> _Study questions_:
a) Using the rationing excerpt below, decide whether each statement agrees with it. Answer yes or no for each one, and quote the words from the excerpt that settle it. (i) The opinion piece was titled "Beyond Obamacare." (ii) Physician-assisted suicide is on the upcoming Massachusetts ballot. (iii) Steven Rattner argues that the cost of Medicare is shrinking.
b) According to the rationing excerpt below, on which radio program was physician-assisted suicide discussed today?
c) Retype the part of the rationing excerpt below that begins at the words "Opinion writer Steven" and ends after the words "the federal budget.".

> _Source extract_:
The New York Times letter page carries a bounteous harvest of responses today to a provocative recent opinion piece titled “Beyond Obamacare” that began, “We need death panels.”
Opinion writer Steven Rattner went on:
Well, maybe not death panels, exactly, but unless we start allocating health care resources more prudently — rationing, by its proper name — the exploding cost of Medicare will swamp the federal budget.
But in the pantheon of toxic issues — the famous “third rails” of American politics — none stands taller than overtly acknowledging that elderly Americans are not entitled to every conceivable medical procedure or pharmaceutical.
Today, one reader responds by connecting dots between rationing and physician-assisted suicide (which is on the upcoming Massachusetts ballot and was discussed today on WBUR’s Morning Edition.) Readers, thoughts?

[Items excerpted from a collection]
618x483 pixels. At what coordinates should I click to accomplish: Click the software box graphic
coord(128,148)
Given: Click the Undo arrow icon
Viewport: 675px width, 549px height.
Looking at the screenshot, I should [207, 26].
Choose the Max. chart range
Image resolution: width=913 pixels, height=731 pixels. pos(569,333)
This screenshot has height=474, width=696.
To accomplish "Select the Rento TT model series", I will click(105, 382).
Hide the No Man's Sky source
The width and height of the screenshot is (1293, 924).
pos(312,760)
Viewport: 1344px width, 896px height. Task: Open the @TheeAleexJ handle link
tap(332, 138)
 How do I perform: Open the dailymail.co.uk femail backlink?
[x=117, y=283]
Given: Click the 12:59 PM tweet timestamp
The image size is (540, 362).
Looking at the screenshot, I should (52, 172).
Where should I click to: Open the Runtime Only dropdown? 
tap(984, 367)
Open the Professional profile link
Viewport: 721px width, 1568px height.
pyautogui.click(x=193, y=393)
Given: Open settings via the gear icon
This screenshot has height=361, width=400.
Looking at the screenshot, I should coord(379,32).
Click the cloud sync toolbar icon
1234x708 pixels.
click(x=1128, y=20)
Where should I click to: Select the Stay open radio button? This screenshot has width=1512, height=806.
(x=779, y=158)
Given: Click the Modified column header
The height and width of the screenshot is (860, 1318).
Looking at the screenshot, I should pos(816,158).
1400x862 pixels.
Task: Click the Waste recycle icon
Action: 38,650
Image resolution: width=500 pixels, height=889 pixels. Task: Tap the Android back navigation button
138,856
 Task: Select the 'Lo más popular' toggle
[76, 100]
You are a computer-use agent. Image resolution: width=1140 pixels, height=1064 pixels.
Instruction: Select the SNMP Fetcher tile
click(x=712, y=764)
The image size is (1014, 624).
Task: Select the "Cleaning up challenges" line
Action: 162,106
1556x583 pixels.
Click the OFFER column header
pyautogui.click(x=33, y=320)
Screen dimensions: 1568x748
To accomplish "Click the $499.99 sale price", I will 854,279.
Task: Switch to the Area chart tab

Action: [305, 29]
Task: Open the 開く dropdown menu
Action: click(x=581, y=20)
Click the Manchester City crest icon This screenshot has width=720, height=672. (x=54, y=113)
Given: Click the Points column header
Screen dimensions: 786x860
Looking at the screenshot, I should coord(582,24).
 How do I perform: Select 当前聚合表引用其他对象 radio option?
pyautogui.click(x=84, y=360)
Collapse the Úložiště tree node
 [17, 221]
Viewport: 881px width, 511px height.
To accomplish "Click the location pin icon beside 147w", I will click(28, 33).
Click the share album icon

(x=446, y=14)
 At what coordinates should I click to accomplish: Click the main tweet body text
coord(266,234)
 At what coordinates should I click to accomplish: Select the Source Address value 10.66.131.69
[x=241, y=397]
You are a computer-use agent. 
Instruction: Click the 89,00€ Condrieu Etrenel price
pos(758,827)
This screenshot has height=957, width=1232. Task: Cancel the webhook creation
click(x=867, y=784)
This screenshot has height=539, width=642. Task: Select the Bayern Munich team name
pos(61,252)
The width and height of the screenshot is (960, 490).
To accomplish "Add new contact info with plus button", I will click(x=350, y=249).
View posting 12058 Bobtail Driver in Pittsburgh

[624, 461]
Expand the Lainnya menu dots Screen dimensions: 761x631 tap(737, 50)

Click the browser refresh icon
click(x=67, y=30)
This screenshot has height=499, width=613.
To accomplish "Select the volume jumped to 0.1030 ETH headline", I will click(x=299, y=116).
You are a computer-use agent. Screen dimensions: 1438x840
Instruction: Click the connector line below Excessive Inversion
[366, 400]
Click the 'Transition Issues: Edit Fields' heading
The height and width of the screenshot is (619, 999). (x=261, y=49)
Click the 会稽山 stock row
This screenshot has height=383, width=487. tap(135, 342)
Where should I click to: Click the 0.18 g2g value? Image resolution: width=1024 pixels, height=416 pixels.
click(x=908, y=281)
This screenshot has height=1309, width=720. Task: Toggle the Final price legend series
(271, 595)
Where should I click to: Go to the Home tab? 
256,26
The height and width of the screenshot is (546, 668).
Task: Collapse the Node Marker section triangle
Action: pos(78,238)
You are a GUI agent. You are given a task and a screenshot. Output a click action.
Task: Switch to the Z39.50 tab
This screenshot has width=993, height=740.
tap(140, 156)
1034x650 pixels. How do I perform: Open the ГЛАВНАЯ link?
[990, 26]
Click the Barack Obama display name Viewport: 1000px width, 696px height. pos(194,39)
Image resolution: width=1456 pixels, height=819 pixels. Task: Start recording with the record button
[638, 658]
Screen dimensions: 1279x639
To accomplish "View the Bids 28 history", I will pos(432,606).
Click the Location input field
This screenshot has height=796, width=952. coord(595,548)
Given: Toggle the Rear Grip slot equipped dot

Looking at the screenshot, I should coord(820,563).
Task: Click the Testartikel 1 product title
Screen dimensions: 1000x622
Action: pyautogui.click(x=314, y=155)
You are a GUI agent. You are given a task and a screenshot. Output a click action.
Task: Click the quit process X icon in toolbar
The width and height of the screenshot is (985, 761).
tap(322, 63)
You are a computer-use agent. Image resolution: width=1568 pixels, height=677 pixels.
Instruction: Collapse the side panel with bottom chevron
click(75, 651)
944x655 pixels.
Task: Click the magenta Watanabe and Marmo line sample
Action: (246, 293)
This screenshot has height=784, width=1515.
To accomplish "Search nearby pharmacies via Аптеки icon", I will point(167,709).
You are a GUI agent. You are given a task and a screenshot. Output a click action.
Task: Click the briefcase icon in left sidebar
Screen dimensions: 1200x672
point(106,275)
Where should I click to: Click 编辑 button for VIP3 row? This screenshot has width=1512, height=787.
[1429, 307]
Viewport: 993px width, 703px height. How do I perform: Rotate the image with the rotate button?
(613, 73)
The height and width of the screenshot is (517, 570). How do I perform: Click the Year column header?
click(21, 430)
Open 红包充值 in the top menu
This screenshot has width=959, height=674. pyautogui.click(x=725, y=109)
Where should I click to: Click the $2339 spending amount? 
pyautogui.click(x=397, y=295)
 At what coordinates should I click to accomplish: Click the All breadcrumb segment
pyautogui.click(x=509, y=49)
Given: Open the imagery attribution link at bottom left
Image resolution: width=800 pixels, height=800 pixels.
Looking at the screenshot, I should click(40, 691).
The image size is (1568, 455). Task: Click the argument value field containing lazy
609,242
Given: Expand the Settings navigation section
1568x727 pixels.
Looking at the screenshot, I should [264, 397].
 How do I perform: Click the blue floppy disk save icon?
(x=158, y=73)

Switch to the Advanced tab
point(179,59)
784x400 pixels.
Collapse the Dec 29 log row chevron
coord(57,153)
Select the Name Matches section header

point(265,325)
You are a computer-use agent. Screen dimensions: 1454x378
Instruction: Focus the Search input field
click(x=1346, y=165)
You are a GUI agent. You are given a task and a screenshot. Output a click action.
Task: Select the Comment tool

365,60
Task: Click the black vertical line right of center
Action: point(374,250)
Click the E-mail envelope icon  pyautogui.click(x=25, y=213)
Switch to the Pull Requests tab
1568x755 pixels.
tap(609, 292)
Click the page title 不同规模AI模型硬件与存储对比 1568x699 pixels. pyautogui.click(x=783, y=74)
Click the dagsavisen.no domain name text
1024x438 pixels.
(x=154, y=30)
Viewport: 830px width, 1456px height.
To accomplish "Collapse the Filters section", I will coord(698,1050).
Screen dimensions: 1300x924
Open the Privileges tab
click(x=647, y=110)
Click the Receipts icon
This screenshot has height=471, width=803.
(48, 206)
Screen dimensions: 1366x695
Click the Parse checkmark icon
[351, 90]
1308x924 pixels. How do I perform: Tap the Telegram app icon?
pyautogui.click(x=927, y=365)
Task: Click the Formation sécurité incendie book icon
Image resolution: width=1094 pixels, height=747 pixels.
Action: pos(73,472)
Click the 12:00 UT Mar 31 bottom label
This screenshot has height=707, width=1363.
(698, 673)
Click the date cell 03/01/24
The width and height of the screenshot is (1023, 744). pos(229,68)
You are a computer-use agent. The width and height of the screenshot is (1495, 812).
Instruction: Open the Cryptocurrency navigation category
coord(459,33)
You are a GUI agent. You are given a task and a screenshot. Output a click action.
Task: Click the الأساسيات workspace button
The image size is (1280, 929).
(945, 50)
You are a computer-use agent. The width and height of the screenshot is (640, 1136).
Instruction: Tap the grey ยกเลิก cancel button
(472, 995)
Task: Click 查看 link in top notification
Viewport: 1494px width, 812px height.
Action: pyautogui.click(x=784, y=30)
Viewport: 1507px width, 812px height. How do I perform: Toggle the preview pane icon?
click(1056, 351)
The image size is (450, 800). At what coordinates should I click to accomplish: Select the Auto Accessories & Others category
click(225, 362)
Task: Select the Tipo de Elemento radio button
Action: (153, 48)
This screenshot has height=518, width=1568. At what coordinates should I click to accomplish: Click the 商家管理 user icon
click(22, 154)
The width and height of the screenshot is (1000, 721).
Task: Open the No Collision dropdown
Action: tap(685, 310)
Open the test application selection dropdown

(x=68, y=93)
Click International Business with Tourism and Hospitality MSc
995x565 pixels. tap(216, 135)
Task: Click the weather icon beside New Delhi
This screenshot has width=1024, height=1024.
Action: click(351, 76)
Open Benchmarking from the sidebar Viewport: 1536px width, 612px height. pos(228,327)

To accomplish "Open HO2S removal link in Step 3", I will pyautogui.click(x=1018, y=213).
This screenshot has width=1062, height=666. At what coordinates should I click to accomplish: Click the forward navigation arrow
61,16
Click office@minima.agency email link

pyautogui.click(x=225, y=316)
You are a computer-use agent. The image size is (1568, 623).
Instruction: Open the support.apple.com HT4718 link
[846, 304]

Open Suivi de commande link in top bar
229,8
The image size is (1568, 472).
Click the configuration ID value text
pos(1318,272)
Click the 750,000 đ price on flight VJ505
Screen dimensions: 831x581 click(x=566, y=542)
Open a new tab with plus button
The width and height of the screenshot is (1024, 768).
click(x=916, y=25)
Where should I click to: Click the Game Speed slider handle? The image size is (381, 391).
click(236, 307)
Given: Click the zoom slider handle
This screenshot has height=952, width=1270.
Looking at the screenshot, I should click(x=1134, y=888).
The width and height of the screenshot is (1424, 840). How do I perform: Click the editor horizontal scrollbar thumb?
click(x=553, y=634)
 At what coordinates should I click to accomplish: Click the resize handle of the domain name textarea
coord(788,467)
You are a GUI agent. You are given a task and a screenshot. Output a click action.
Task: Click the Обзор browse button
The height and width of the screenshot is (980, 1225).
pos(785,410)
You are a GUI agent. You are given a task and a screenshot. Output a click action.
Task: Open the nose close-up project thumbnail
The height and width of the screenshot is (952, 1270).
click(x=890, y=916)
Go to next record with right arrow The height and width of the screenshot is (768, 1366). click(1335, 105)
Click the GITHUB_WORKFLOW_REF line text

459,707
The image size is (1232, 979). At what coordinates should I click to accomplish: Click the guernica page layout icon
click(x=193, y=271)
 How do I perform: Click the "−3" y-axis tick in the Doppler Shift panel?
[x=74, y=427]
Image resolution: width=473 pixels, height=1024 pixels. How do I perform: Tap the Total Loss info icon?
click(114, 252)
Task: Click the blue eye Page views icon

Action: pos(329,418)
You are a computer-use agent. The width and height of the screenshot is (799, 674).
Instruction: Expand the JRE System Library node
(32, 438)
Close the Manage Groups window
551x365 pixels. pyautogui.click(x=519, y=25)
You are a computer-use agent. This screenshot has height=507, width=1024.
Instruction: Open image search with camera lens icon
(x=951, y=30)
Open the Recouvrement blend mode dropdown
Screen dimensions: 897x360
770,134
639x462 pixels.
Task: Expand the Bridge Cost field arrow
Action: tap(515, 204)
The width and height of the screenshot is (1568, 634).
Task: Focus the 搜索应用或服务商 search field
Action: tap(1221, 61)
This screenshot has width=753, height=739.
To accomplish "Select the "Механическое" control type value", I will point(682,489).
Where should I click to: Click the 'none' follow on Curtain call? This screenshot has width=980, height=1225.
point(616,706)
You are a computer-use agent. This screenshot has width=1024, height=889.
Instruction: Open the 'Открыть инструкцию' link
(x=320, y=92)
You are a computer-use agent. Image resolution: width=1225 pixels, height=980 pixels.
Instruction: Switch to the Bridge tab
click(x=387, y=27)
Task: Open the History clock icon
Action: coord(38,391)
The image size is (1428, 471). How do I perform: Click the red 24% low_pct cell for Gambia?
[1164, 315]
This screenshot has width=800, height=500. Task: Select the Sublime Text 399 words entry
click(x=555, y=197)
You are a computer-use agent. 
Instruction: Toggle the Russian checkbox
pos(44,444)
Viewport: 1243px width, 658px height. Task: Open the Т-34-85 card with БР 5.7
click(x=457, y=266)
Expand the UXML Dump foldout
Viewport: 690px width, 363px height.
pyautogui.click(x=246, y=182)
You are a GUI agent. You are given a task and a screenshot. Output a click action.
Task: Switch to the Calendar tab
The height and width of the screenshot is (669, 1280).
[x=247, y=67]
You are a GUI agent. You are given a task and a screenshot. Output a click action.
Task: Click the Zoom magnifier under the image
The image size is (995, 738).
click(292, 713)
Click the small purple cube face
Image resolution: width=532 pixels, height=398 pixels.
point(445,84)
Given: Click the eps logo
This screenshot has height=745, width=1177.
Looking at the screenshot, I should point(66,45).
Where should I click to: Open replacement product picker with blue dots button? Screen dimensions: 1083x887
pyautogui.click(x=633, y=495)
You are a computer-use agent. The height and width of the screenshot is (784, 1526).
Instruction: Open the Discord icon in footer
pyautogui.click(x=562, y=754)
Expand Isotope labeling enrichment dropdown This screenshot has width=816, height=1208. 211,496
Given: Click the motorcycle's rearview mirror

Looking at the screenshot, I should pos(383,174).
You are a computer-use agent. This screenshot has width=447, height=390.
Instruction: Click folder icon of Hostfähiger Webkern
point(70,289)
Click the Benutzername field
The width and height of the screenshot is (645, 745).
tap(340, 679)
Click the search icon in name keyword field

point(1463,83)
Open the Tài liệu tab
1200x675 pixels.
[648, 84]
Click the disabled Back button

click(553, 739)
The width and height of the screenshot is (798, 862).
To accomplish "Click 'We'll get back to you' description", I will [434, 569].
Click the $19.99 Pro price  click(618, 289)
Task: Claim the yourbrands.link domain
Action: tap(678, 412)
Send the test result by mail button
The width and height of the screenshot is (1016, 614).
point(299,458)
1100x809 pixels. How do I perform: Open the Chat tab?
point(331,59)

> _Answers by item_:
a)
(i) Yes: "titled “Beyond Obamacare”"
(ii) Yes: "which is on the upcoming Massachusetts ballot"
(iii) No: "the exploding cost of Medicare will swamp the federal budget"

b) WBUR's Morning Edition.

c)
Opinion writer Steven Rattner went on:
Well, maybe not death panels, exactly, but unless we start allocating health care resources more prudently — rationing, by its proper name — the exploding cost of Medicare will swamp the federal budget.